In April 2019, Boyce resigned from the Legislative Black Caucus of Maryland ahead of the vote to protest comments made by Delegate Darryl Barnes, the caucus chair, that she found "unacceptable and infuriating". Barnes had cast doubt about whether African-American members of the House of Delegates would want to vote for "a white lesbian" – referring to Maggie McIntosh, who is openly gay – in the election to nominate a new Speaker of the Maryland House of Delegates.

In August 2021, Boyce was appointed to a commission to study Maryland state parks and make recommendations on new parks in "recreational deserts" and upgrades to existing parks.

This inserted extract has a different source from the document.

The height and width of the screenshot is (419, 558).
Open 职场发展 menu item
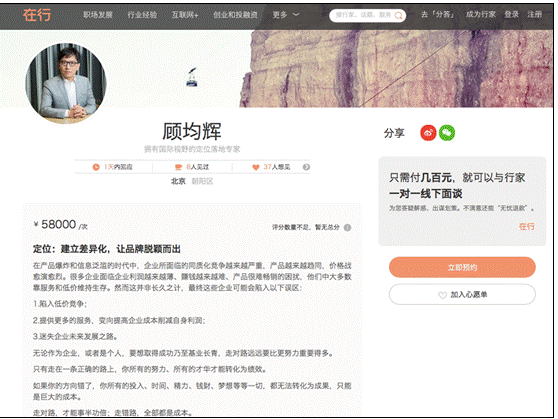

In 2023, Speaker Adrienne Jones announced Boyce as one of two Chief Deputy Whips.

Committee assignments
 Member, Environment and Transportation Committee, 2019–present (environment subcommittee, 2019–present; natural resources, agriculture & open space subcommittee, 2019–present; motor vehicle & transportation subcommittee, 2020–present)
 Member, State Park Investment Commission, 2021–present

Other memberships
 Member, Maryland Legislative Latino Caucus, 2019–present
 Member, Maryland Legislative Transit Caucus, 2019–present
 Member, Women Legislators of Maryland, 2019–present
 Past member, Legislative Black Caucus of Maryland, 2019

Political positions

Elections
During the 2021 legislative session, Boyce introduced legislation that would ban people from holding an elected public office and a political party office simultaneously.

Environment
During the 2020 legislative session, Boyce introduced legislation to ban the intentional release of balloons.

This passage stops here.